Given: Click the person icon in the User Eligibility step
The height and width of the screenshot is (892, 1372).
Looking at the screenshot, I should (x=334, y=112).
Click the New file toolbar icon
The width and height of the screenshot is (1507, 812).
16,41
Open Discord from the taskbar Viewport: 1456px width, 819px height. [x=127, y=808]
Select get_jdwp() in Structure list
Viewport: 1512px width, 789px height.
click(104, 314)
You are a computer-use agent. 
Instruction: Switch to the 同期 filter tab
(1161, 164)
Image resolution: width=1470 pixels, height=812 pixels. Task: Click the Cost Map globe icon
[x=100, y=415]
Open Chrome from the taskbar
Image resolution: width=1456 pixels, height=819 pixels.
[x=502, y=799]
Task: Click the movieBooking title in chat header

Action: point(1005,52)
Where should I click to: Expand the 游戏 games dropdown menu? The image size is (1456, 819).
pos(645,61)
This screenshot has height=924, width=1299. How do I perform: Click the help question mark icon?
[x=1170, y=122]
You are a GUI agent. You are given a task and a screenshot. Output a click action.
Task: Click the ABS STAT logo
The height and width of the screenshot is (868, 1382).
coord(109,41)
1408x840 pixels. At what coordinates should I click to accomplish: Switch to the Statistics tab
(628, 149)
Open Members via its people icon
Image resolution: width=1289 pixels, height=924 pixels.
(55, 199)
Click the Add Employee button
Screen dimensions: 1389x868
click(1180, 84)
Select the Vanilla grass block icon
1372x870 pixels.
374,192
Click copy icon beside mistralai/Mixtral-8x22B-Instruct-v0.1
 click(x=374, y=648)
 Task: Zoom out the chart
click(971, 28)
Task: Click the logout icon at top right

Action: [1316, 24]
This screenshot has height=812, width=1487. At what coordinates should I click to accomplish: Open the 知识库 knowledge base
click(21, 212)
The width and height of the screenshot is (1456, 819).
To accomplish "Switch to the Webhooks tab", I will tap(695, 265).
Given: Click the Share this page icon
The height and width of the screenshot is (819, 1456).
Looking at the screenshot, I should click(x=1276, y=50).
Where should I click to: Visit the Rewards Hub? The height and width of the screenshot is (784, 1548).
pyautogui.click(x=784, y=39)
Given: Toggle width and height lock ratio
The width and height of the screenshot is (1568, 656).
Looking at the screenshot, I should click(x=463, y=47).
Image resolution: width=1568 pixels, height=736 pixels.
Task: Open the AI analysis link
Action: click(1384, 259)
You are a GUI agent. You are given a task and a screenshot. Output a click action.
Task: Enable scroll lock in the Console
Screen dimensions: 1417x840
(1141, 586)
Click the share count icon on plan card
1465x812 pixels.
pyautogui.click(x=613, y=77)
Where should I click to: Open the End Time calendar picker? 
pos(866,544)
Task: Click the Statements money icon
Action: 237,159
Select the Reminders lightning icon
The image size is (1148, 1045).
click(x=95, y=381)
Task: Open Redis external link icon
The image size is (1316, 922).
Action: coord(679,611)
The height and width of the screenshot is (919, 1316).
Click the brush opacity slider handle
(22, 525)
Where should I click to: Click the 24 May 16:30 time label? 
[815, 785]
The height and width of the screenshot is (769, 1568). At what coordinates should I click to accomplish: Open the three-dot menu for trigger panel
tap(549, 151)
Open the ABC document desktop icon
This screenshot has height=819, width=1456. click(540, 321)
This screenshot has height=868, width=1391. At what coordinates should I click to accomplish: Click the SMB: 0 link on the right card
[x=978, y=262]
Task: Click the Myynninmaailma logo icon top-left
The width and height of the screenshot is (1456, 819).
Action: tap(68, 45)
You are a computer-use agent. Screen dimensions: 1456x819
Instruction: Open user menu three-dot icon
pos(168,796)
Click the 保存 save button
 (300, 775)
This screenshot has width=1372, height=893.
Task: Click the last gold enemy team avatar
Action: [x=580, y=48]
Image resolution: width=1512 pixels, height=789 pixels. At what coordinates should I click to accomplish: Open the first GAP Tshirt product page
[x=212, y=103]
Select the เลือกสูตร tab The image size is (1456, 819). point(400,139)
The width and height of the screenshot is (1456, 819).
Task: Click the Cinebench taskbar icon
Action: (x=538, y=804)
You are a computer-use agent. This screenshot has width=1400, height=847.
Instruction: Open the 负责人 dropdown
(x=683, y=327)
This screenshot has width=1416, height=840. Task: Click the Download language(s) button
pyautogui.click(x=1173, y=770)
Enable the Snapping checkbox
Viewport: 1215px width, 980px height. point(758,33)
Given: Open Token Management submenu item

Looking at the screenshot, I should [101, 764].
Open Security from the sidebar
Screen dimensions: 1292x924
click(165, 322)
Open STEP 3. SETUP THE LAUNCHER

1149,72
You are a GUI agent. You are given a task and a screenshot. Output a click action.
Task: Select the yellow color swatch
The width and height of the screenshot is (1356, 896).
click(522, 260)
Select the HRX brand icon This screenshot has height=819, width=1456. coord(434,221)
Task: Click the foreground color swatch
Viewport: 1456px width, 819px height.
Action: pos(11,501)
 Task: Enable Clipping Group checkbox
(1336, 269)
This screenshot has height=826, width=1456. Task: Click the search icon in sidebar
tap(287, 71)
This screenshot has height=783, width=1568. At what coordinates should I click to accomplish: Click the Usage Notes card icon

::::

# What is required
Output the listing exactly, from first line to last.

# Solution
Given: Click the person icon in the User Eligibility step
The height and width of the screenshot is (892, 1372).
Looking at the screenshot, I should (x=334, y=112).
Click the New file toolbar icon
The width and height of the screenshot is (1507, 812).
16,41
Open Discord from the taskbar Viewport: 1456px width, 819px height. [x=127, y=808]
Select get_jdwp() in Structure list
Viewport: 1512px width, 789px height.
click(104, 314)
You are a computer-use agent. 
Instruction: Switch to the 同期 filter tab
(1161, 164)
Image resolution: width=1470 pixels, height=812 pixels. Task: Click the Cost Map globe icon
[x=100, y=415]
Open Chrome from the taskbar
Image resolution: width=1456 pixels, height=819 pixels.
[x=502, y=799]
Task: Click the movieBooking title in chat header

Action: point(1005,52)
Where should I click to: Expand the 游戏 games dropdown menu? The image size is (1456, 819).
pos(645,61)
This screenshot has height=924, width=1299. How do I perform: Click the help question mark icon?
[x=1170, y=122]
You are a GUI agent. You are given a task and a screenshot. Output a click action.
Task: Click the ABS STAT logo
The height and width of the screenshot is (868, 1382).
coord(109,41)
1408x840 pixels. At what coordinates should I click to accomplish: Switch to the Statistics tab
(628, 149)
Open Members via its people icon
Image resolution: width=1289 pixels, height=924 pixels.
(55, 199)
Click the Add Employee button
Screen dimensions: 1389x868
click(1180, 84)
Select the Vanilla grass block icon
1372x870 pixels.
374,192
Click copy icon beside mistralai/Mixtral-8x22B-Instruct-v0.1
 click(x=374, y=648)
 Task: Zoom out the chart
click(971, 28)
Task: Click the logout icon at top right

Action: [1316, 24]
This screenshot has height=812, width=1487. At what coordinates should I click to accomplish: Open the 知识库 knowledge base
click(21, 212)
The width and height of the screenshot is (1456, 819).
To accomplish "Switch to the Webhooks tab", I will tap(695, 265).
Given: Click the Share this page icon
The height and width of the screenshot is (819, 1456).
Looking at the screenshot, I should click(x=1276, y=50).
Where should I click to: Visit the Rewards Hub? The height and width of the screenshot is (784, 1548).
pyautogui.click(x=784, y=39)
Given: Toggle width and height lock ratio
The width and height of the screenshot is (1568, 656).
Looking at the screenshot, I should click(x=463, y=47).
Image resolution: width=1568 pixels, height=736 pixels.
Task: Open the AI analysis link
Action: click(1384, 259)
You are a GUI agent. You are given a task and a screenshot. Output a click action.
Task: Enable scroll lock in the Console
Screen dimensions: 1417x840
(1141, 586)
Click the share count icon on plan card
1465x812 pixels.
pyautogui.click(x=613, y=77)
Where should I click to: Open the End Time calendar picker? 
pos(866,544)
Task: Click the Statements money icon
Action: 237,159
Select the Reminders lightning icon
The image size is (1148, 1045).
click(x=95, y=381)
Task: Open Redis external link icon
The image size is (1316, 922).
Action: coord(679,611)
The height and width of the screenshot is (919, 1316).
Click the brush opacity slider handle
(22, 525)
Where should I click to: Click the 24 May 16:30 time label? 
[815, 785]
The height and width of the screenshot is (769, 1568). At what coordinates should I click to accomplish: Open the three-dot menu for trigger panel
tap(549, 151)
Open the ABC document desktop icon
This screenshot has height=819, width=1456. click(540, 321)
This screenshot has height=868, width=1391. At what coordinates should I click to accomplish: Click the SMB: 0 link on the right card
[x=978, y=262]
Task: Click the Myynninmaailma logo icon top-left
The width and height of the screenshot is (1456, 819).
Action: tap(68, 45)
You are a computer-use agent. Screen dimensions: 1456x819
Instruction: Open user menu three-dot icon
pos(168,796)
Click the 保存 save button
 (300, 775)
This screenshot has width=1372, height=893.
Task: Click the last gold enemy team avatar
Action: [x=580, y=48]
Image resolution: width=1512 pixels, height=789 pixels. At what coordinates should I click to accomplish: Open the first GAP Tshirt product page
[x=212, y=103]
Select the เลือกสูตร tab The image size is (1456, 819). point(400,139)
The width and height of the screenshot is (1456, 819).
Task: Click the Cinebench taskbar icon
Action: (x=538, y=804)
You are a computer-use agent. This screenshot has width=1400, height=847.
Instruction: Open the 负责人 dropdown
(x=683, y=327)
This screenshot has width=1416, height=840. Task: Click the Download language(s) button
pyautogui.click(x=1173, y=770)
Enable the Snapping checkbox
Viewport: 1215px width, 980px height. point(758,33)
Given: Open Token Management submenu item

Looking at the screenshot, I should [101, 764].
Open Security from the sidebar
Screen dimensions: 1292x924
click(165, 322)
Open STEP 3. SETUP THE LAUNCHER

1149,72
You are a GUI agent. You are given a task and a screenshot. Output a click action.
Task: Select the yellow color swatch
The width and height of the screenshot is (1356, 896).
click(522, 260)
Select the HRX brand icon This screenshot has height=819, width=1456. coord(434,221)
Task: Click the foreground color swatch
Viewport: 1456px width, 819px height.
Action: pos(11,501)
 Task: Enable Clipping Group checkbox
(1336, 269)
This screenshot has height=826, width=1456. Task: Click the search icon in sidebar
tap(287, 71)
This screenshot has height=783, width=1568. At what coordinates should I click to accomplish: Click the Usage Notes card icon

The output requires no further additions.